Edaravone and cyclosporine A as neuroprotective agents for acute ischemic stroke

Abstract

It is well known that acute ischemic stroke (AIS) and subsequent reperfusion produce lethal levels of reactive oxygen species (ROS) in neuronal cells, which are generated in mitochondria. Mitochondrial ROS production is a self-amplifying process, termed "ROS-induced ROS release". Furthermore, the mitochondrial permeability transition pore (MPTP) is deeply involved in this process, and its opening could cause cell death. Edaravone, a free radical scavenger, is the only neuroprotective agent for AIS used in Japan. It captures and reduces excessive ROS, preventing brain damage. Cyclosporine A (CsA), an immunosuppressive agent, is a potential neuroprotective agent for AIS. It has been investigated that CsA prevents cellular death by suppressing MPTP opening. In this report, we will outline the actions of edaravone and CsA as neuroprotective agents in AIS, focusing on their relationship with ROS and MPTP.

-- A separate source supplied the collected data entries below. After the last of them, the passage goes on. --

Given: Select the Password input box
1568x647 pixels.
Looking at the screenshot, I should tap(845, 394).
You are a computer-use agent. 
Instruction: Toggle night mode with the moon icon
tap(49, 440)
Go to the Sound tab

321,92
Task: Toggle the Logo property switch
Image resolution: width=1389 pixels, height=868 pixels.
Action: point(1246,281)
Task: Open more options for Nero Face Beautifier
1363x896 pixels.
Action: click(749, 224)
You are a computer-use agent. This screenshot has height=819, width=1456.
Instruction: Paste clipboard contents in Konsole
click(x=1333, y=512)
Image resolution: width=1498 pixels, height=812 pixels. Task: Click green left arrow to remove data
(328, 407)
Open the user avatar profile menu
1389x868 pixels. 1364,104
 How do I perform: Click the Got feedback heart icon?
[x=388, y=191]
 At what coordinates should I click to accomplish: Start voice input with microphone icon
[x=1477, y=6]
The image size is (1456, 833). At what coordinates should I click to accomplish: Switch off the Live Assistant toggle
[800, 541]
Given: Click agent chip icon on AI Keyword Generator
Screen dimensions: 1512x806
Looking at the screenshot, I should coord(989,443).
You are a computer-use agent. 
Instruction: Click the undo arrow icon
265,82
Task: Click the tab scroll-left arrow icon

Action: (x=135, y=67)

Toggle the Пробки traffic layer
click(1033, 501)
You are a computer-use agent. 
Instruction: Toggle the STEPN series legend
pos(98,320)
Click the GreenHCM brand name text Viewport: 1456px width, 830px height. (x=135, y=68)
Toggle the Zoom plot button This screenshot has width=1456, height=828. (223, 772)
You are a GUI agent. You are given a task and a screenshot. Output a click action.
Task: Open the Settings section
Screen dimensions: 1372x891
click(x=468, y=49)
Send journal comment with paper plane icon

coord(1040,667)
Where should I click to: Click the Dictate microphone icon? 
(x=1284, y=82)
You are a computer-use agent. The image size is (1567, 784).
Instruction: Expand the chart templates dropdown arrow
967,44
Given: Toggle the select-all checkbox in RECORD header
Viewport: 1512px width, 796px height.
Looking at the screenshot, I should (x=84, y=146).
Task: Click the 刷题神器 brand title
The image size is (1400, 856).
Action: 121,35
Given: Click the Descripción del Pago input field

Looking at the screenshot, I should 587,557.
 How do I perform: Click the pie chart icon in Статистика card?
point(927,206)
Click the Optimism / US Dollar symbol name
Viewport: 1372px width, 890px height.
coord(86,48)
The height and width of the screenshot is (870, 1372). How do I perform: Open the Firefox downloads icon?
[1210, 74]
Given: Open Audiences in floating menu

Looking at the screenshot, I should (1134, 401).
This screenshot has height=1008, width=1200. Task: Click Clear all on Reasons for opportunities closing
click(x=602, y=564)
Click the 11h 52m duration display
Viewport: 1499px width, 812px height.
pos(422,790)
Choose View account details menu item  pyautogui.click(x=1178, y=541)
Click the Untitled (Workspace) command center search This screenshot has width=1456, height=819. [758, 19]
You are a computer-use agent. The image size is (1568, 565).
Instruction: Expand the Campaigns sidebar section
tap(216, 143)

Keywords: Acute ischemic stroke; cyclosporine A; edaravone; mitochondrial permeability transition pore; reactive oxygen species.

Figure 1

Definition of reactive oxygen species (ROS) and free radicals. Typical molecules are expressed by common name, Lewis structure, and chemical formula. A red dot on the Lewis structure means unpaired electrons. Reactive oxygen species are species that contain one or more oxygen atom and are much more reactive than molecular oxygen. The ROS that contain nitrogen are called reactive nitrogen species. A free radical is each molecule or its fragment that can exist independently and contains one or two unpaired electrons (adapted from reference 58).

Figure 2

Oxidative phosphorylation and reactive oxygen species production in mitochondria. The diagrams of the mitochondrial inner membrane show key components of the electron transport chain (ETC). Reducing equivalents of nicotinamide adenine dinucleotide (NADH) and flavin adenine dinucleotide (FADH₂) produced from the tricarboxylic acid cycle feed electrons to the ETC along the mitochondrial inner membrane. The electrons flow through the ETC with the following sequence: complex I and II→coenzyme Q (Q)→complex III→cytochrome C (Cyt C)→complex IV→O₂, during which coupled redox reactions drive H⁺ across the inner membrane, forming the proton gradient and the negative mitochondrial membrane potential (ΔΨ_m = −150 to −180 mV). The free energy is stored in the proton gradient, and ΔΨ_m then drives H⁺ through the mitochondrial ATP synthase (complex V), converting adenosine diphosphate to ATP. An estimated 0.1–1% of the electrons leak prematurely to O₂ at complexes I, or III, resulting in the formation of superoxide (${\mathrm{O}}_2^{·-}$).59

Figure 3

Reactive oxygen species (ROS) generation and oxidative damage by brain ischemia. Brain ischemia induces ROS generation (upstream) and neurons are damaged by ROS (downstream), resulting in dysfunction or cell death. The mitochondria electron transport chain (ETC), together with the mitochondrial permeability transition pore (MPTP), produce cyclical ROS bursts, a process termed “ROS‐induced ROS release”. Edaravone scavenges upstream ROS, whereas cyclosporine A inhibits downstream MPTP opening (adapted from reference 13).

Figure 4

Model of mitochondrial permeability transition pore (MPTP) structure. The MPTP is formed at the interface between two F₁F_O ATP synthase (electron transport chain complex V) dimers. Phosphorylation and acetylation of cyclophilin‐D (CyP‐D) favor its interaction with ATP synthase and pore opening following increases in Ca²⁺ and reactive oxygen species induced by ischemia and reperfusion. After the MPTP opens, molecules <1.5 kDa and water freely pass between the mitochondrial intermembrane. ΔΨ_m turns to 0 mV, and subsequently, the mitochondrial matrix swells and membrane rupture occurs. Finally, pro‐apoptotic factors are released to the cytosol. As a result, MPTP induces cell death (adapted from reference 60). CsA, cyclosporine A.